I've pushed an update, perhaps you'd like to give it a run.

Hamsanger commented 1 year ago

Doesn't work reliably for me on an ESP32 on MicroPython 19.1. For this port, the STAT_CONNECTING returned by WLAN.status() evaluates to 1001, not 1 or 2, so the logic of if s.isconnected() or not 1 <= s.status() <= 2: doesn't function as intended. I can only connect to an MQTT broker if my WLAN is already active, otherwise the connection attempt fails immediately.

peterhinch commented 1 year ago

I can only connect to an MQTT broker if my WLAN is already active, otherwise the connection attempt fails immediately.

In terms of initial connection, this is intended behaviour. The code assumes that, on power up, broker and WLAN are live; it throws an exception if not. The assumption is that the user needs to physically correct a problem before trying again. For example, if the config data doesn't match the environment, there is no point in endlessly re-trying.

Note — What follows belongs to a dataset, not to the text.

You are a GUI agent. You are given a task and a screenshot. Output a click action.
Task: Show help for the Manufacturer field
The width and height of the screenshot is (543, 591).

Subsequent re-connections after outages should, of course, be transparent.

In my testing with ESP32 it works as designed, however there can be differences in AP's/DHCP servers. Under what circumstances are you seeing WLAN.status() == 1001? I'd like to replicate this to figure out what's going on.

Beormund commented 1 year ago

I've pushed an update, perhaps you'd like to give it a run.

Thank you. This is now working well for my Pico W.

Hamsanger commented 1 year ago

Hi Peter,

I think you have misunderstood my reference to WLAN active. If the WLAN client on the ESP32 device is already connected, the MQTT client connection may succeed, simply because the test for isconnected() works and it does not have to check the client STA_IF status. Of course my MQTT broker and WiFi are active. The problem is your most recent commit broke the MQTT client for ESP32. The network.WLAN class has STAT_CONNECTING defined as 1001 for the ESP32 port, so it returns this value, not 1 or 2 as you are expecting in the if s.isconnected() or not 1 <= s.status() <= 2: code. If I change this back to something like: if s.isconnected() or s.status() != STAT_CONNECTING it works.

Beormund commented 1 year ago

Hi Peter,

I think you have misunderstood my reference to WLAN active. If the WLAN client on the ESP32 device is already connected, the MQTT client connection may succeed, simply because the test for isconnected() works and it does not have to check the client STA_IF status. Of course my MQTT broker and WiFi are active. The problem is your most recent commit broke the MQTT client for ESP32. The network.WLAN class has STAT_CONNECTING defined as 1001 for the ESP32 port, so it returns this value, not 1 or 2 as you are expecting in the if s.isconnected() or not 1 <= s.status() <= 2: code. If I change this back to something like: if s.isconnected() or s.status() != STAT_CONNECTING it works.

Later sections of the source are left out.